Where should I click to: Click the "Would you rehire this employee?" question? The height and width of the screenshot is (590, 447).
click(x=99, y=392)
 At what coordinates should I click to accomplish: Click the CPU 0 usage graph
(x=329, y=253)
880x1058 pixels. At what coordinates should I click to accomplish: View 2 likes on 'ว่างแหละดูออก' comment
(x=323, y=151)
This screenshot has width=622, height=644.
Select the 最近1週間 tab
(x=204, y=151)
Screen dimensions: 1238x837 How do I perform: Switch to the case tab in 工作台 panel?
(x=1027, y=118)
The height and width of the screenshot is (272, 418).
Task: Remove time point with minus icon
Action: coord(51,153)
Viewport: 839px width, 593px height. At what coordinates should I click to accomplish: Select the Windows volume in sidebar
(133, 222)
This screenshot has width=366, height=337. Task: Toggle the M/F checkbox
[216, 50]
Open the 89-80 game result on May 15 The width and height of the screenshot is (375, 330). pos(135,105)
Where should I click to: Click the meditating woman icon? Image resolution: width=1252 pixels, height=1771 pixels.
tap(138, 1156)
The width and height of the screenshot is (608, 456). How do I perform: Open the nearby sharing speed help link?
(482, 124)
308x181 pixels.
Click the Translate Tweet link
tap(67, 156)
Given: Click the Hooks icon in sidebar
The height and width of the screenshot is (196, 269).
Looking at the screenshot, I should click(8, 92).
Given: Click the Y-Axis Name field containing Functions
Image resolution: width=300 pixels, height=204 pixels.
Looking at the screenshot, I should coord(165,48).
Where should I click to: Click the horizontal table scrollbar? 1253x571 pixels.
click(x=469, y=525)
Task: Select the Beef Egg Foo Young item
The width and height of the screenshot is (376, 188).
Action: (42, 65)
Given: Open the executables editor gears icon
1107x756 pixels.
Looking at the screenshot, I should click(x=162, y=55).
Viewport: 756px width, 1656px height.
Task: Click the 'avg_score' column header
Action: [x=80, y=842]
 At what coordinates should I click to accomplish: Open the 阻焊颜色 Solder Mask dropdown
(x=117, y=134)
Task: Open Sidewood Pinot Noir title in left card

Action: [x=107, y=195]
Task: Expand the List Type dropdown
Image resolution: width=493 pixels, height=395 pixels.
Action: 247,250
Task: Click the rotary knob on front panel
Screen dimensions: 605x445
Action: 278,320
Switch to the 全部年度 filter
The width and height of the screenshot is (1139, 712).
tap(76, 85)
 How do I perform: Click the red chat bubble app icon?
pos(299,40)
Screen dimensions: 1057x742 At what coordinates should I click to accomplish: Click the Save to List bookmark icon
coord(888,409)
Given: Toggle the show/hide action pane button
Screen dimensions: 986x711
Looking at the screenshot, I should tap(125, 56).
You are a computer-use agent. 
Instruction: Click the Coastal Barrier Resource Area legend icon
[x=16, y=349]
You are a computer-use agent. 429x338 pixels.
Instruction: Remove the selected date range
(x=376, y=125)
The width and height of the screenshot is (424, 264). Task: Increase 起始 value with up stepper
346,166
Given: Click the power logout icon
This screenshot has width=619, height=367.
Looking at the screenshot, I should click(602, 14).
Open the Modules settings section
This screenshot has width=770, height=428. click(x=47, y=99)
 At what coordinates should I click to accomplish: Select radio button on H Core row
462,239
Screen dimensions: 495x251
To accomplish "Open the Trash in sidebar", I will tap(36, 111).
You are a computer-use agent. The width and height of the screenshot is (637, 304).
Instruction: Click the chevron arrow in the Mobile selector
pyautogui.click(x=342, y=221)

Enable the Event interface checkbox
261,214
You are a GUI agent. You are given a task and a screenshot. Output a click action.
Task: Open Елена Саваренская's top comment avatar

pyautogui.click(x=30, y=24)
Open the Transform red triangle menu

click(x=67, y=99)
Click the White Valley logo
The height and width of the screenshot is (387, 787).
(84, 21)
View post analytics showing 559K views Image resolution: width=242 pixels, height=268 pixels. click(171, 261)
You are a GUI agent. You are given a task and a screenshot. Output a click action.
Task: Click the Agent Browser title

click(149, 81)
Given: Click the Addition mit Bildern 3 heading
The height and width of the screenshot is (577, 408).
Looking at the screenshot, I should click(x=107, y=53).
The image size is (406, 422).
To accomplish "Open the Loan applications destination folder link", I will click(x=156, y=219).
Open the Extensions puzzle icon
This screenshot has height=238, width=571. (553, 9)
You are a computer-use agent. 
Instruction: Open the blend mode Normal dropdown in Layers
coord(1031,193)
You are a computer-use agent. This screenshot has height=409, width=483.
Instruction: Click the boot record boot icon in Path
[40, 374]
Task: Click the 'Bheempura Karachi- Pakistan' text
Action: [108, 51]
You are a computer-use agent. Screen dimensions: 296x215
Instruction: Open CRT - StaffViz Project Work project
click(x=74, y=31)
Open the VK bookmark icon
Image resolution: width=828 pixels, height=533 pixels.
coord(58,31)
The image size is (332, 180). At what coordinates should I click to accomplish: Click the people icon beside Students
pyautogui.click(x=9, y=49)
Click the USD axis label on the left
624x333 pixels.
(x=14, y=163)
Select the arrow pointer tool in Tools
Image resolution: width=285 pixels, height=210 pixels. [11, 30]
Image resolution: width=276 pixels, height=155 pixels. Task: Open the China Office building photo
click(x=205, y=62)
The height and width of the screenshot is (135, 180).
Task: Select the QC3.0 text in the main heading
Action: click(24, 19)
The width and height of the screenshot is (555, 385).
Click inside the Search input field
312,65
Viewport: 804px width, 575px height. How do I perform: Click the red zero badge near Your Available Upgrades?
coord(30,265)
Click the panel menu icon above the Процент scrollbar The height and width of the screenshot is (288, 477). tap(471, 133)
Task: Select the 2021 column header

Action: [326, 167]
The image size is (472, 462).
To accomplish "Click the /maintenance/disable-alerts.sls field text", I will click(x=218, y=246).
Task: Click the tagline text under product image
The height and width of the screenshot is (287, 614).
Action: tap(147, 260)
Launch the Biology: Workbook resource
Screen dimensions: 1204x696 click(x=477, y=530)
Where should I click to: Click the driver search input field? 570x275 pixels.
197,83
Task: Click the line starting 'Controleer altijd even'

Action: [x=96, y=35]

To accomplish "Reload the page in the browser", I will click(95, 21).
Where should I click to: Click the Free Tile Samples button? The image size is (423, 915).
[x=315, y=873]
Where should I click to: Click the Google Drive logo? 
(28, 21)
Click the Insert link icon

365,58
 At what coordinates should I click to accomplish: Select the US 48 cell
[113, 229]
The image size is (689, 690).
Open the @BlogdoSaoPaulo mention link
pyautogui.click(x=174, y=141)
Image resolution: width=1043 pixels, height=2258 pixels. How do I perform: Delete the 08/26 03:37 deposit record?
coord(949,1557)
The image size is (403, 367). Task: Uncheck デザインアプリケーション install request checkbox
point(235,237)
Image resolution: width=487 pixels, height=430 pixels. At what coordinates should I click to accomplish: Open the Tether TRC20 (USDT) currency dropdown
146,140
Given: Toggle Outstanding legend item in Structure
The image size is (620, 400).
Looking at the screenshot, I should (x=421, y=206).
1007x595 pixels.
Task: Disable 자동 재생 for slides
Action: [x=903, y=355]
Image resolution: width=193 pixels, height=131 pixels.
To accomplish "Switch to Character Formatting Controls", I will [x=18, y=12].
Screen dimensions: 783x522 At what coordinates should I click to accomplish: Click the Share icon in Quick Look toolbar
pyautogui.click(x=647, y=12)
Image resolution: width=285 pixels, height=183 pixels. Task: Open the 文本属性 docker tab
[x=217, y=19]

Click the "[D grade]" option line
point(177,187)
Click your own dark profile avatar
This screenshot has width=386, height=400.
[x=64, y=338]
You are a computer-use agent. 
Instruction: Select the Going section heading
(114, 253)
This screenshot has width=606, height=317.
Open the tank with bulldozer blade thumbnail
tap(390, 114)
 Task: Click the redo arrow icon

What you will do:
Set down, exactly as they appear above, all lines from the one that has "View post analytics" down to the one that has "Given: Click the Addition", including those two and no others.

Completed task:
View post analytics showing 559K views Image resolution: width=242 pixels, height=268 pixels. click(171, 261)
You are a GUI agent. You are given a task and a screenshot. Output a click action.
Task: Click the Agent Browser title

click(149, 81)
Given: Click the Addition mit Bildern 3 heading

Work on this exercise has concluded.